> _Exercise aim_: Edit the lines of the data from the one containing "You are a computer-use agent. Screen" through the one containing "Action: [936, 16]", inclusive. Replace "dropdown arrow" with "dropdown chevron", keep everything else unchanged, and return only those lines.

> _Data provided_:
------------------------------------------------
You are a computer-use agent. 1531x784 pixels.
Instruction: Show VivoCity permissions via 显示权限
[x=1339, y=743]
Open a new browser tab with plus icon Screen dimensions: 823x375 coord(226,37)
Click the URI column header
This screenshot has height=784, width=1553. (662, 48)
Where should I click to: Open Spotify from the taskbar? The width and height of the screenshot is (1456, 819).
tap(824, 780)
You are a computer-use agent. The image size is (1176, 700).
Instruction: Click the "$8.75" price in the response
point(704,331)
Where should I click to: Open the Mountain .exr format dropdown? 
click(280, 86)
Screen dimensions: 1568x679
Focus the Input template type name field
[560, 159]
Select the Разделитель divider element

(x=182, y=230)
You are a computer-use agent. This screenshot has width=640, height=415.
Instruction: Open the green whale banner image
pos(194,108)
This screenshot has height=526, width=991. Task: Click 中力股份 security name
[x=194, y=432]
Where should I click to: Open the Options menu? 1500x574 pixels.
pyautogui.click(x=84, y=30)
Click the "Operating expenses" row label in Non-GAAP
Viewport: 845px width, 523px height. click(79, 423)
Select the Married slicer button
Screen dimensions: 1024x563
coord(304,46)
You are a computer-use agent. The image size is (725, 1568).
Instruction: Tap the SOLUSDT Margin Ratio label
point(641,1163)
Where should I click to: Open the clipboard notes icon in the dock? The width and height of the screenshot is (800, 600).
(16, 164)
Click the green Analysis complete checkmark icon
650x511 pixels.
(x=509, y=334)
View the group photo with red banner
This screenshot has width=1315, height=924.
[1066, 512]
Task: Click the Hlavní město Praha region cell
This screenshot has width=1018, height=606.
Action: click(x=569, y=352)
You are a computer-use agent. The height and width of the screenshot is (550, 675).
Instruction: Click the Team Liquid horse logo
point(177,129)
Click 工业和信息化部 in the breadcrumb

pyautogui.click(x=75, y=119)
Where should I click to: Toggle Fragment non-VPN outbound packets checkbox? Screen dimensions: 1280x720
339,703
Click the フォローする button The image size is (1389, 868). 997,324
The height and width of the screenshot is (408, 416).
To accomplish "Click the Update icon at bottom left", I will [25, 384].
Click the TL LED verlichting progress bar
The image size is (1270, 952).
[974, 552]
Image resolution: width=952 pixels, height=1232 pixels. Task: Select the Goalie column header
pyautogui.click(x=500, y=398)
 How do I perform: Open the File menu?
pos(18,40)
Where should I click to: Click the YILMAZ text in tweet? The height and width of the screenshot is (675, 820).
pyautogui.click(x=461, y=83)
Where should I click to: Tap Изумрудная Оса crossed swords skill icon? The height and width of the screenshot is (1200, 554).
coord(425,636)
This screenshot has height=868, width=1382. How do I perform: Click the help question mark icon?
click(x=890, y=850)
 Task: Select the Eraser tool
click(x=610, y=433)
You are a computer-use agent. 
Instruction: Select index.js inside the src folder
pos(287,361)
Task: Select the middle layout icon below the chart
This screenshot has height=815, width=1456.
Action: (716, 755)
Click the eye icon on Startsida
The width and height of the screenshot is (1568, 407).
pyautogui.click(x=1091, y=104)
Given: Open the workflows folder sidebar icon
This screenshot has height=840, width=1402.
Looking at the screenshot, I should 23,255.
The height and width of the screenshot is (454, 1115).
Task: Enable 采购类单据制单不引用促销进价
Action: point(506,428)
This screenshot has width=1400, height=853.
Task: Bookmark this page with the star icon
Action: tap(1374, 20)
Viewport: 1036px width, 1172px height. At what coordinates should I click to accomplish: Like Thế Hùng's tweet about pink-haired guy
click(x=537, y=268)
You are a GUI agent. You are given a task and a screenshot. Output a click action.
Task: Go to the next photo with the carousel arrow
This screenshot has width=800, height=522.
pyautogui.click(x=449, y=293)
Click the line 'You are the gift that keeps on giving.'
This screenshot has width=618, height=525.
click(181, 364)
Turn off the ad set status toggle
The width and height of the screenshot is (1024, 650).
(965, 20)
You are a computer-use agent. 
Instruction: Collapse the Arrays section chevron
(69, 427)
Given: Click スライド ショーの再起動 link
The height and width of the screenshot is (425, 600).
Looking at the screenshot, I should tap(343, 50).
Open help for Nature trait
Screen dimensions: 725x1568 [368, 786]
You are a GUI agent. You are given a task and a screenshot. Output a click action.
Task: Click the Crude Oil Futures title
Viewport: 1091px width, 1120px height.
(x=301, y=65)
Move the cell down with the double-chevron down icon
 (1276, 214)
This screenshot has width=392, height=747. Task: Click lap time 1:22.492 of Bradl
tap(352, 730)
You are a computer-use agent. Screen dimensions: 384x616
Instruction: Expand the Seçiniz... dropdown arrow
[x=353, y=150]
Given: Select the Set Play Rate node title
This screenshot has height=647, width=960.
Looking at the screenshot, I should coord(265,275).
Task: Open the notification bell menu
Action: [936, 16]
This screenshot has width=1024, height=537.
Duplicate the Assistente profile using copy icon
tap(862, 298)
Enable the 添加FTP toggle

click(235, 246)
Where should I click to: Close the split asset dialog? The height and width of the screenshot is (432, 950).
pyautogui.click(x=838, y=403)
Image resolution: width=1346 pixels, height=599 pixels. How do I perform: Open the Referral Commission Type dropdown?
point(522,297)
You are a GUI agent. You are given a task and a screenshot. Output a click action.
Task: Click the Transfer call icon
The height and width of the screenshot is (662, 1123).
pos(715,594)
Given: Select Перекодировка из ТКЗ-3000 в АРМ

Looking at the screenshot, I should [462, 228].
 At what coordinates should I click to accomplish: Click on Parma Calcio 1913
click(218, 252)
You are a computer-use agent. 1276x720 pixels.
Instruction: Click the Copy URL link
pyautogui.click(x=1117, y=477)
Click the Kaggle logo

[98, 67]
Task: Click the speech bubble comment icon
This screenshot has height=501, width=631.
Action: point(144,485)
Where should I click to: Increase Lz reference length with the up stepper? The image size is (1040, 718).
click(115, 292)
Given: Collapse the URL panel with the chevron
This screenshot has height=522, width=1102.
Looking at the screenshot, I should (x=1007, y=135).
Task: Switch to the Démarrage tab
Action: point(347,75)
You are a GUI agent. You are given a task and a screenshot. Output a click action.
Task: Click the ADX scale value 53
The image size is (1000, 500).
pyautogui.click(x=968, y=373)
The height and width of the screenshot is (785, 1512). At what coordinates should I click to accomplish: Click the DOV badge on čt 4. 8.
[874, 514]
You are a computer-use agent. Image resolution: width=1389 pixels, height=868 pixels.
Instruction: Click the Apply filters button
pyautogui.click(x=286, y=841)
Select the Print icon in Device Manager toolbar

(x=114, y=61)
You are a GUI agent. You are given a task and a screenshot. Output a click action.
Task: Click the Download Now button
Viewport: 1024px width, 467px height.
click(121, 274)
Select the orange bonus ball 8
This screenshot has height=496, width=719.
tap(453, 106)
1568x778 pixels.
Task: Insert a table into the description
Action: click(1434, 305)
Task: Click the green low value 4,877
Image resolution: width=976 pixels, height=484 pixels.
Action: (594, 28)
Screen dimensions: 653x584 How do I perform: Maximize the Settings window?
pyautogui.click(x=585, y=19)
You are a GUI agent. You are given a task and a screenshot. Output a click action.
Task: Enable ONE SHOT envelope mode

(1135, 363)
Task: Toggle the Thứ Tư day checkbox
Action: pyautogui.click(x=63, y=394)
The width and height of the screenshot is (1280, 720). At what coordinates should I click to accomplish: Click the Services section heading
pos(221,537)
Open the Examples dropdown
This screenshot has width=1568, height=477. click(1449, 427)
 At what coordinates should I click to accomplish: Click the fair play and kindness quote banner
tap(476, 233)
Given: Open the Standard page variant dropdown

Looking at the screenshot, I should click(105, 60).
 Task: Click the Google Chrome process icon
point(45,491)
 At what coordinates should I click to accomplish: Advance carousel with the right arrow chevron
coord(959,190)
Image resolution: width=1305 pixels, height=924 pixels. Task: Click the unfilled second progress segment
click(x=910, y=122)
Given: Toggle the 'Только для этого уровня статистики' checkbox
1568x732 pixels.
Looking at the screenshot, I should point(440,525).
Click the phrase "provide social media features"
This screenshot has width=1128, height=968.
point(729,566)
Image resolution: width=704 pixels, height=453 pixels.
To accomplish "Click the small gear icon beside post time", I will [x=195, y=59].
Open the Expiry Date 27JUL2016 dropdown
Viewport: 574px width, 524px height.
------------------------------------------------
> _Response to the task_:
You are a computer-use agent. Screen dimensions: 384x616
Instruction: Expand the Seçiniz... dropdown chevron
[x=353, y=150]
Given: Select the Set Play Rate node title
This screenshot has height=647, width=960.
Looking at the screenshot, I should coord(265,275).
Task: Open the notification bell menu
Action: [936, 16]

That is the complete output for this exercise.